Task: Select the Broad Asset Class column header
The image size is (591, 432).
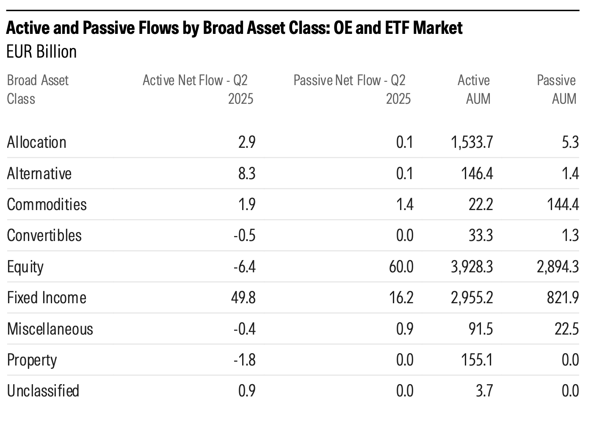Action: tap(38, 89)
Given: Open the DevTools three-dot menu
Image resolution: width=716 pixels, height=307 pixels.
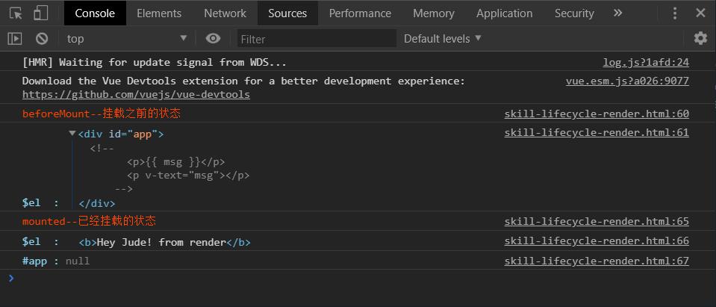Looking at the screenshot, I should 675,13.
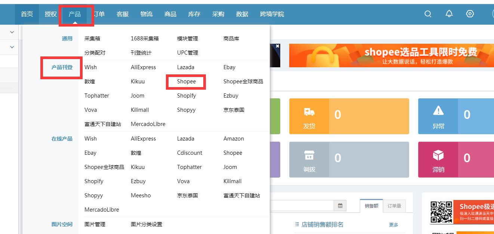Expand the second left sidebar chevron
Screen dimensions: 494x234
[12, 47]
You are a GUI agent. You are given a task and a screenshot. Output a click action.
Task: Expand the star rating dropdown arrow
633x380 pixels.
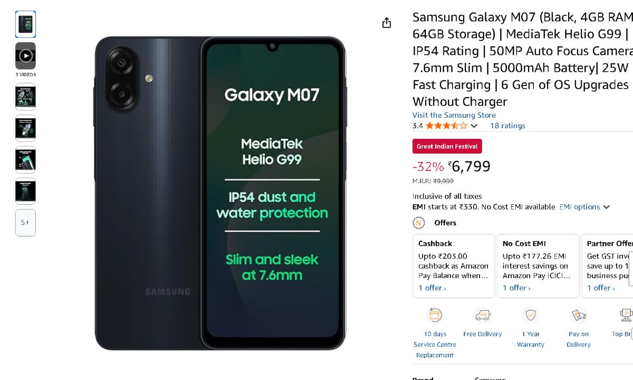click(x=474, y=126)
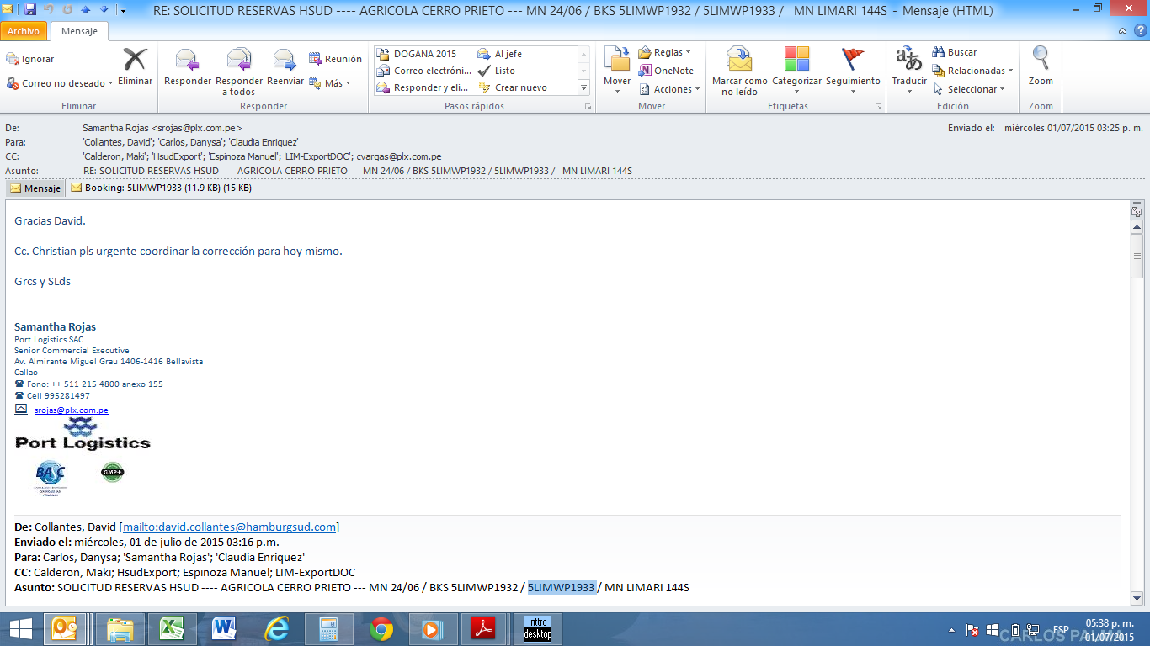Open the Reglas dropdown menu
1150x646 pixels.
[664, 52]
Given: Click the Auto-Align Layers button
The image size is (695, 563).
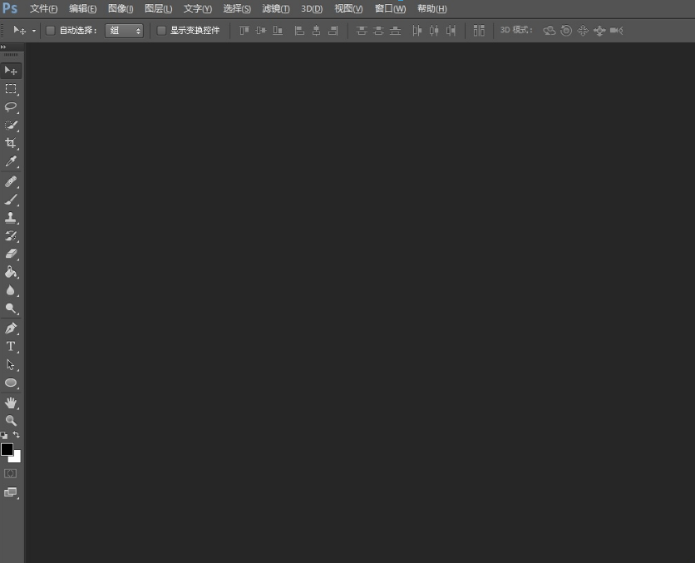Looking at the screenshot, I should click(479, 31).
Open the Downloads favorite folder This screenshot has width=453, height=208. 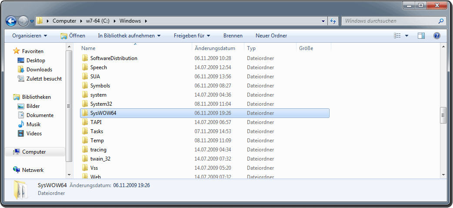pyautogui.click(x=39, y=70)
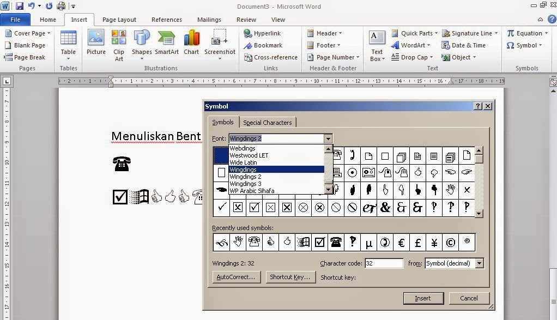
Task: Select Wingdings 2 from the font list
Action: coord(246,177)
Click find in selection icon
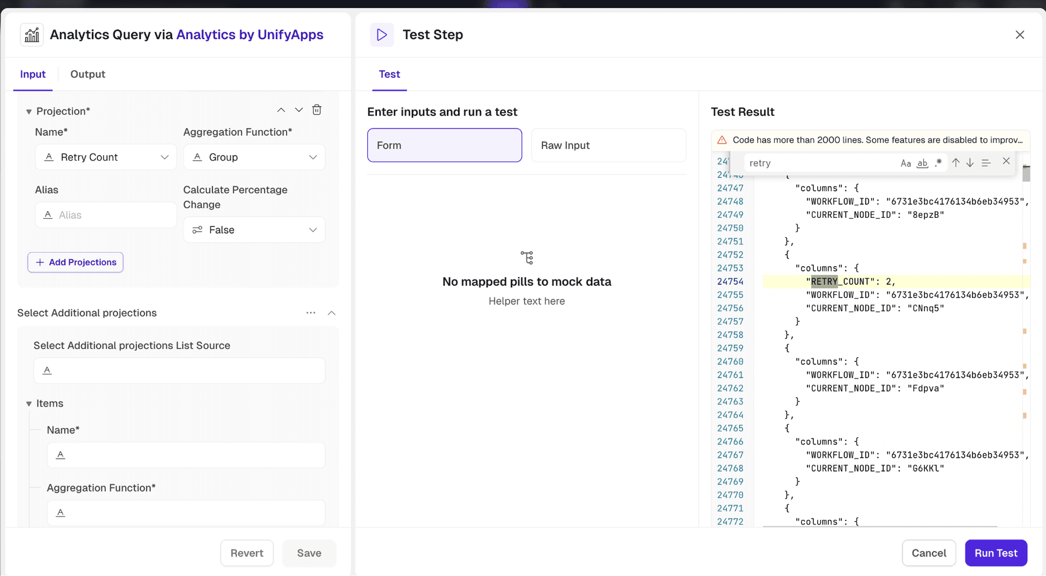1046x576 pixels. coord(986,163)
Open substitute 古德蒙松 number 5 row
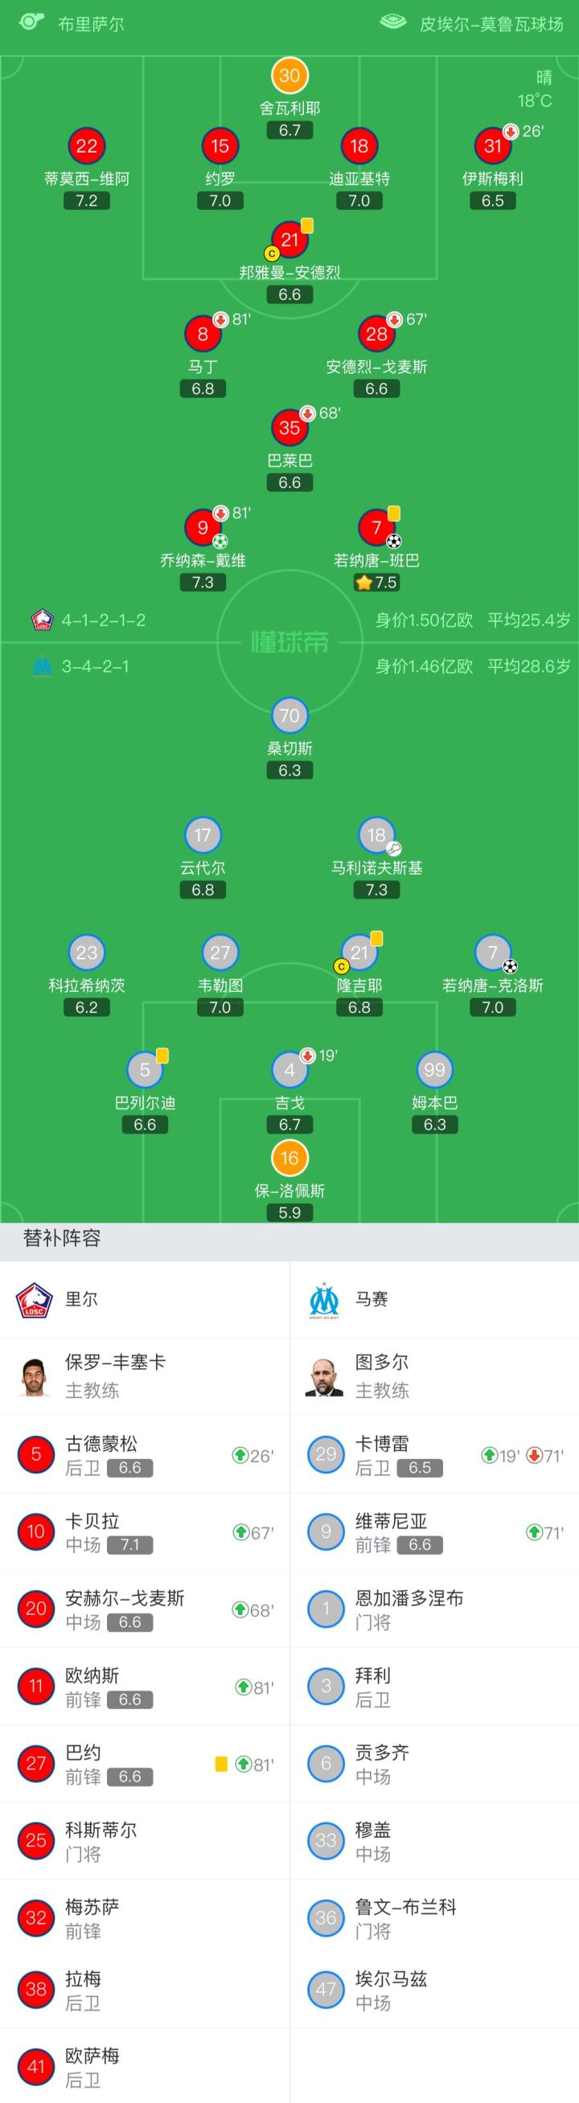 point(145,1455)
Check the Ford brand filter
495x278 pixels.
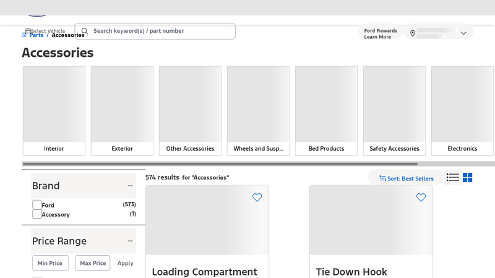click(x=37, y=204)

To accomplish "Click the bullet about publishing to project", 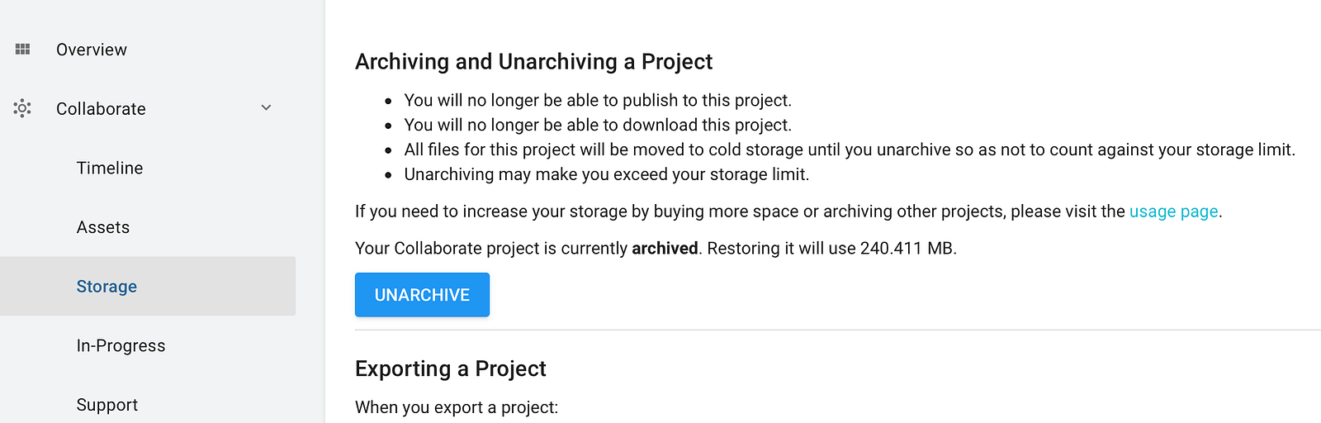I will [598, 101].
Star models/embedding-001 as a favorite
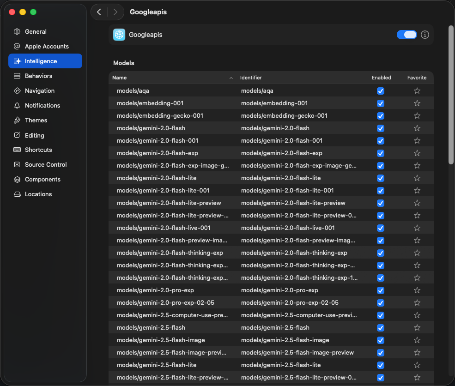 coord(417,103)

-*-*-

— WHAT THE EXERCISE ASKS —
Only the lines from the first line of the listing above through the line with "Given: Click the Auto-Align Layers button" should be set down, exactly and without pictures.

— RESPONSE AREA —
Task: Select the Broad Asset Class column header
The image size is (591, 432).
Action: tap(38, 89)
Given: Open the DevTools three-dot menu
Image resolution: width=716 pixels, height=307 pixels.
Looking at the screenshot, I should 675,13.
Expand the second left sidebar chevron
Screen dimensions: 494x234
[12, 47]
You are a GUI agent. You are given a task and a screenshot. Output a click action.
Task: Expand the star rating dropdown arrow
633x380 pixels.
click(x=474, y=126)
Open the Reglas dropdown menu
1150x646 pixels.
[664, 52]
Given: Click the Auto-Align Layers button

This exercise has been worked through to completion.